Und wie sehen nun die Ergebnisse aus? Kann man eine Art europäischer Identität feststellen, oder sind die Menschen (noch) in ihren nationalstaatlich-kulturellen Identitäten verhaftet? Die Antworten sind vielfältig. Mit Fokus auf Einzelphänomene ließ sich beispielsweise feststellen, dass das Gesprächsverhalten von Franzosen, systematisch beobachtet und dokumentiert während des Studienprogramms in Paris, von ihnen selbst etwas anders – nämlich weniger freundlich und mächtiger – beurteilt wurde als von Außenstehenden, und dass es für die Portugiesen insgesamt nie ein „Zuviel“ an Kommunikation gab. Interessant ist auch die Erkenntnis, dass es in keinem der Länder signifikante Unterschiede zwischen den Altersgruppen gab. Um ein generelles Fazit zu ziehen, so lässt sich sagen: Es gibt eine europäische Identität, die tendenziell freundlich ist, leicht emotional, nicht besonders zielorientiert, und eher passiv. Es gibt gemeinsame Werte (wie Glück, Erfolg, Wertschätzung), die angestrebt werden. Allen gemeinsam ist das Ideal, noch besser miteinander befreundet zu sein, doch es fehlt dafür an Einsatz und Verantwortung.

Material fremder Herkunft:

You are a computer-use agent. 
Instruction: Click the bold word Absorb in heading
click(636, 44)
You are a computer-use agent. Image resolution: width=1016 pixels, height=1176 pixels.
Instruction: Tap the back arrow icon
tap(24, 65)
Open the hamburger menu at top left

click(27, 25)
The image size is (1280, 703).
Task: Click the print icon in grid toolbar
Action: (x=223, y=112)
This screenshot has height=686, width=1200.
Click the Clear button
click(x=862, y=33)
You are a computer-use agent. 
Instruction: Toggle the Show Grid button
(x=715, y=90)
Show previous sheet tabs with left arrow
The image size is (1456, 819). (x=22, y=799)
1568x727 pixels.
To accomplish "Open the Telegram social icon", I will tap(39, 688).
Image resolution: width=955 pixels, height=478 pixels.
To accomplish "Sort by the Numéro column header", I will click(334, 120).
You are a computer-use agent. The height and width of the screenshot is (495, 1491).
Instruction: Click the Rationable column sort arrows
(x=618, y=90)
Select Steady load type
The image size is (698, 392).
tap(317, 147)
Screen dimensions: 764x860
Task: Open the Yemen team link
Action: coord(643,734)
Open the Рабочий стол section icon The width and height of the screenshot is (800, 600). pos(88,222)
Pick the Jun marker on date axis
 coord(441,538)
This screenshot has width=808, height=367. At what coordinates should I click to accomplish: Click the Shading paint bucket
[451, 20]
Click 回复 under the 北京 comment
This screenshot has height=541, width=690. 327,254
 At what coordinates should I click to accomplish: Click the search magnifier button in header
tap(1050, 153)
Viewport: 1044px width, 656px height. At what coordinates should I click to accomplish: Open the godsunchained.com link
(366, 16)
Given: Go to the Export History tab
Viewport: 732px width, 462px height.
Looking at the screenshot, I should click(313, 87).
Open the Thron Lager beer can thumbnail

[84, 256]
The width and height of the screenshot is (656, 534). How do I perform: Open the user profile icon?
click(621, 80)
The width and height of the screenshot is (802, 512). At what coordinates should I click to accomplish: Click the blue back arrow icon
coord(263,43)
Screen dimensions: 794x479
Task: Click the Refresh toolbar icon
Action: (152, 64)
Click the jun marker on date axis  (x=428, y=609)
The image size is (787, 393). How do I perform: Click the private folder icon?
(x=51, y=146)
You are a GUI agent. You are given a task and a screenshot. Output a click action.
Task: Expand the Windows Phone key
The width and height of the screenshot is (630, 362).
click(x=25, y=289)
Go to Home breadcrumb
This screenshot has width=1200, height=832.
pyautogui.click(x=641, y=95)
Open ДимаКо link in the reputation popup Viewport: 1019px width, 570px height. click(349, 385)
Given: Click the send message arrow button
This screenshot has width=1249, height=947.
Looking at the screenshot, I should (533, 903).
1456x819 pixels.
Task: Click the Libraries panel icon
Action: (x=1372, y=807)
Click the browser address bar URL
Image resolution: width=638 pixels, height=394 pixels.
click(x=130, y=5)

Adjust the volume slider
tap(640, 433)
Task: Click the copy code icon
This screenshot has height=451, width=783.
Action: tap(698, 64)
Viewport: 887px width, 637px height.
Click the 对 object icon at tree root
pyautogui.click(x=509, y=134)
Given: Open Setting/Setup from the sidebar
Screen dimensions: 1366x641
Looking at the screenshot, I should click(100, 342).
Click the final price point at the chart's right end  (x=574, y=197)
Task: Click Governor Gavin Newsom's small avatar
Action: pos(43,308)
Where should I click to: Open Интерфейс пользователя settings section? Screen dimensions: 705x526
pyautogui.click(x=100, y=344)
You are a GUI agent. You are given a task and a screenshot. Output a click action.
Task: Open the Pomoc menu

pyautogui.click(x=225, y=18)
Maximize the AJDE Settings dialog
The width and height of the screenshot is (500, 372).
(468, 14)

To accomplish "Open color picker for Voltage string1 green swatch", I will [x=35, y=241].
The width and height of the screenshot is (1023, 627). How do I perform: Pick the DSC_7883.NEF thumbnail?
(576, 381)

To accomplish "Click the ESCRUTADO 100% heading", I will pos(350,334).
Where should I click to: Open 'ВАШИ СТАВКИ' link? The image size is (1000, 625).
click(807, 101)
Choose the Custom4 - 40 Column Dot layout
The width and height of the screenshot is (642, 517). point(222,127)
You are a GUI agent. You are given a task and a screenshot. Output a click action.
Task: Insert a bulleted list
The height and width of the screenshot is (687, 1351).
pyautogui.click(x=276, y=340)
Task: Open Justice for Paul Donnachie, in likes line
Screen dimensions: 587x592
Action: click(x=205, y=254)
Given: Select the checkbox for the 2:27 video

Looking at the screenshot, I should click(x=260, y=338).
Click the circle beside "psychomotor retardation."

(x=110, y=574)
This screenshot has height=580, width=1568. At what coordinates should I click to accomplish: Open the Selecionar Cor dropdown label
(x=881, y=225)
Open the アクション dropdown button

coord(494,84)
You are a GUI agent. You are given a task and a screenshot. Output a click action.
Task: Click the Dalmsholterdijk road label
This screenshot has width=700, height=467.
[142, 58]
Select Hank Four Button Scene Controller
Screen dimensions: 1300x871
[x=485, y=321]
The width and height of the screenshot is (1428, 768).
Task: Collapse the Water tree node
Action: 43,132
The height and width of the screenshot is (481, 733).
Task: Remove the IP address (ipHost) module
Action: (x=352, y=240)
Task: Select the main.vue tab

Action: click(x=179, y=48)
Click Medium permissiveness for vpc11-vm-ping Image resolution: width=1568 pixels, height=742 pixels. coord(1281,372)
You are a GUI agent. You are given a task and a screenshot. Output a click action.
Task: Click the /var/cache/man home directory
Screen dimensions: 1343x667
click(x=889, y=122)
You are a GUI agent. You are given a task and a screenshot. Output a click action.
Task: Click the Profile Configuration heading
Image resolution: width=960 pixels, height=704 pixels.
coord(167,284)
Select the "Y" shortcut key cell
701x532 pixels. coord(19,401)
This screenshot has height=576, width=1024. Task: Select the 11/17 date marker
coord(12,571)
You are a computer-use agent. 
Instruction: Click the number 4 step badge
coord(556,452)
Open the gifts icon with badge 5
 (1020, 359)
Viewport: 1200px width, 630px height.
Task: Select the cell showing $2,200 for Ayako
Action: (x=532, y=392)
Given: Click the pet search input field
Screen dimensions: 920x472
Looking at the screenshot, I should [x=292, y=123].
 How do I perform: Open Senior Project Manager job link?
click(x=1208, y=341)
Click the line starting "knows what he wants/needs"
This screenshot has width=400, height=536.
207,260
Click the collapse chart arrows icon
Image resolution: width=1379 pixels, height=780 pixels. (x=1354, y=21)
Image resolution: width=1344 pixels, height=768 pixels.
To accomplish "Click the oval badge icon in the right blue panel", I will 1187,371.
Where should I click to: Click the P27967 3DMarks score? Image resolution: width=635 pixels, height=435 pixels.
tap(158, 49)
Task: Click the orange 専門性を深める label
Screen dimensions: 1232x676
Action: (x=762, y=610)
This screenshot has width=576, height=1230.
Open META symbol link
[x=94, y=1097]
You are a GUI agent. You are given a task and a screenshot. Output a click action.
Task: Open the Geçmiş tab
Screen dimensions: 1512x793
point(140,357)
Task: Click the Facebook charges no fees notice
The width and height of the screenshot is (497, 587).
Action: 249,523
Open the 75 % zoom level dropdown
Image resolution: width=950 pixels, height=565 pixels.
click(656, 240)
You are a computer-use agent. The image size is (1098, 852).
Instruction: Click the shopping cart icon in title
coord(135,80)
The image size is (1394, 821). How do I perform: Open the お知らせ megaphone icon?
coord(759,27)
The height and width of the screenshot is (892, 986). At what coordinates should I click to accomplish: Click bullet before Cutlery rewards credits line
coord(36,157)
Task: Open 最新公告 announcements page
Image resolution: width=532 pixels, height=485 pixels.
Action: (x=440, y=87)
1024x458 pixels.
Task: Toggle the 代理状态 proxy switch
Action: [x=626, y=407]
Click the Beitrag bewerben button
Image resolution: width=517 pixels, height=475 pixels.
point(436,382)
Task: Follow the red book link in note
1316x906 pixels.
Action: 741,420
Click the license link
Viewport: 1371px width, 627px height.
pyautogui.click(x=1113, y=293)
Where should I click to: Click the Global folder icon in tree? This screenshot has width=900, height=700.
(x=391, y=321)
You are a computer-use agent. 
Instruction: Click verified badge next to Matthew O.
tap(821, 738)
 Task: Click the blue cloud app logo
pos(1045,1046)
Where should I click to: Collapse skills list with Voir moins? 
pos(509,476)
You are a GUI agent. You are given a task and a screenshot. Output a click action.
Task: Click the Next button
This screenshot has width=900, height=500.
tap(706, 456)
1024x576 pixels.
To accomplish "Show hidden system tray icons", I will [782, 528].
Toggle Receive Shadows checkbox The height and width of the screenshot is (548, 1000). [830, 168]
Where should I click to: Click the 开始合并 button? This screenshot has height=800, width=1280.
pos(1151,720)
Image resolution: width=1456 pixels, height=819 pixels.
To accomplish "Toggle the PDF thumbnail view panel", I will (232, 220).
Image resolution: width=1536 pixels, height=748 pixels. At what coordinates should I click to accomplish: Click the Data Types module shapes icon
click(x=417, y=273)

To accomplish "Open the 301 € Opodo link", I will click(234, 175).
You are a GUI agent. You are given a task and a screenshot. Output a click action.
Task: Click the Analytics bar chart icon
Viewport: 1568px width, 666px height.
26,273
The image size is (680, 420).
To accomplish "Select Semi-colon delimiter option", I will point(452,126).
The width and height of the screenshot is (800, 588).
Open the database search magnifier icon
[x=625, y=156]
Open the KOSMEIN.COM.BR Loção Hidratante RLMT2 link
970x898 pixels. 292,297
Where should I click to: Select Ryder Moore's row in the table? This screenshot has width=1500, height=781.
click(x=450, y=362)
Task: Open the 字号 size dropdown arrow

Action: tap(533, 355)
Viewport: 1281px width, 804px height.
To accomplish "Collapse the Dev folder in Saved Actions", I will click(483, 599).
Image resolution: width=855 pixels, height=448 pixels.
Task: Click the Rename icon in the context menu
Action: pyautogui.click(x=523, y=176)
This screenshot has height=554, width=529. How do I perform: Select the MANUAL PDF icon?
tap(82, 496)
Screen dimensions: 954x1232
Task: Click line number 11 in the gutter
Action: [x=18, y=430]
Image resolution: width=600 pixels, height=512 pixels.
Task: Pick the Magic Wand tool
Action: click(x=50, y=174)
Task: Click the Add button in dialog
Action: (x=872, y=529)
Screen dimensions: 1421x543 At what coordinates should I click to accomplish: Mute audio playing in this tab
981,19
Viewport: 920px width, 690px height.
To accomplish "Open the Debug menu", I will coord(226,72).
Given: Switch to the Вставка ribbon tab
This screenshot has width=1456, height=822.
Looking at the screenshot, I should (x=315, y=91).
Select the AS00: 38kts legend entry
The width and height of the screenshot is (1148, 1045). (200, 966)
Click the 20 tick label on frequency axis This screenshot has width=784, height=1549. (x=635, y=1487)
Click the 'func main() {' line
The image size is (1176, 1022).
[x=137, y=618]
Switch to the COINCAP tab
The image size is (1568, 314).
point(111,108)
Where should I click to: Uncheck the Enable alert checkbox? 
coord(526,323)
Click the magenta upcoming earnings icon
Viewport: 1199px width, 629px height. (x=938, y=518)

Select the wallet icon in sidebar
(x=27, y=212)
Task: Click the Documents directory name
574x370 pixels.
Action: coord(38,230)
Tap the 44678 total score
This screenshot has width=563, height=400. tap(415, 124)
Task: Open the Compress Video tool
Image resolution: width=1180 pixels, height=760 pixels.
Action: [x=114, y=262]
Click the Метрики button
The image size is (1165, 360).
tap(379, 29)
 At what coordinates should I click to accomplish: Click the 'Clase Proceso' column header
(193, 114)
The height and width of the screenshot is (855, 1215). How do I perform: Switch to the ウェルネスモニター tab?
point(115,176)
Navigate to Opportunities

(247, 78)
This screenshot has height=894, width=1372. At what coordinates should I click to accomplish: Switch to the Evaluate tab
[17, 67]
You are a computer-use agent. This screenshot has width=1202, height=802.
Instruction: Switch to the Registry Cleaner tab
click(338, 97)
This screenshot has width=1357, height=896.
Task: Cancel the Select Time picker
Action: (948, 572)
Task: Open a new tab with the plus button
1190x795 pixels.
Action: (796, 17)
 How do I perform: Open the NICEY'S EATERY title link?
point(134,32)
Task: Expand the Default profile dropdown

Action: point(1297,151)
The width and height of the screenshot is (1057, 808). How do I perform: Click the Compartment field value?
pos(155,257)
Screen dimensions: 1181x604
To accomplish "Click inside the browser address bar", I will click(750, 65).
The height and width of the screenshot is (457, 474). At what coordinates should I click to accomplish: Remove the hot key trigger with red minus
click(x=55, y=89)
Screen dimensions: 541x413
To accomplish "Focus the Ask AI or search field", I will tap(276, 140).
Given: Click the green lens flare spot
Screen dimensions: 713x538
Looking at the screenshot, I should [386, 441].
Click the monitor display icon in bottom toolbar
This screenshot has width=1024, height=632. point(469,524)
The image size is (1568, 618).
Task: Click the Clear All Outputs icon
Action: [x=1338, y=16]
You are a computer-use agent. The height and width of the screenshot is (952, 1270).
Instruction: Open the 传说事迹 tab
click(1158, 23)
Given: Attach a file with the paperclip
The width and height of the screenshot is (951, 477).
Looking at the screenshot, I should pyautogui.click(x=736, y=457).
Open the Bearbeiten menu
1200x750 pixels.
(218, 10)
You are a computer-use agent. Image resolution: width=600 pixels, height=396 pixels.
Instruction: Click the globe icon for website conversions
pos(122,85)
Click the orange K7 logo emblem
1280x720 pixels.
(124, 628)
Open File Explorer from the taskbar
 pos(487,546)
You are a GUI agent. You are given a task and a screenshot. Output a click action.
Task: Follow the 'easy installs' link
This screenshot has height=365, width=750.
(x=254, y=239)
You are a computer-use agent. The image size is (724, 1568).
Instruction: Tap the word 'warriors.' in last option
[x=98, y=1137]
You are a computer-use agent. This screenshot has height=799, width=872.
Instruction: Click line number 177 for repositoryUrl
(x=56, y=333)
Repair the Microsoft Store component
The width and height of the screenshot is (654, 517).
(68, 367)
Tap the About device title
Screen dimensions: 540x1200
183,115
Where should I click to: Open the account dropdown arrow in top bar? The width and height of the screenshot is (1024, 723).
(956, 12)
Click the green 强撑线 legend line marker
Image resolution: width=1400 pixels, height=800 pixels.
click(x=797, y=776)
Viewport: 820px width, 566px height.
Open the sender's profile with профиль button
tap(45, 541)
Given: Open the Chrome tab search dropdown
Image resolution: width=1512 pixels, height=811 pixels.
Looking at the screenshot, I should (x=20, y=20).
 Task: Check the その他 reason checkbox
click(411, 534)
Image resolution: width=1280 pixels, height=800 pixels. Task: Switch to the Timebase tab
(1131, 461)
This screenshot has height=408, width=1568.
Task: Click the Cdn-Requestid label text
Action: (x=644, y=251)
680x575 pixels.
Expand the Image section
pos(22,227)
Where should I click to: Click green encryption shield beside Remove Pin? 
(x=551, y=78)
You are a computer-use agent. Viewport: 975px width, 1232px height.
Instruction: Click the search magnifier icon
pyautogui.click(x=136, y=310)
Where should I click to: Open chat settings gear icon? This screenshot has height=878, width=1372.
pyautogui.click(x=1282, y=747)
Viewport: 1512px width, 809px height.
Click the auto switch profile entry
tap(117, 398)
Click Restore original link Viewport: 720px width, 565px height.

Die Studierenden des Studiengangs Deutsch-Französisches Management der DHBW Karlsruhe, die alle im interkulturellen Kontext lernen und in internationalen Unternehmen arbeiten, waren begeistert vom Projekt und werden ihre Erfahrungen und Erkenntnisse sicher in ihre Arbeitsumgebung übertragen können.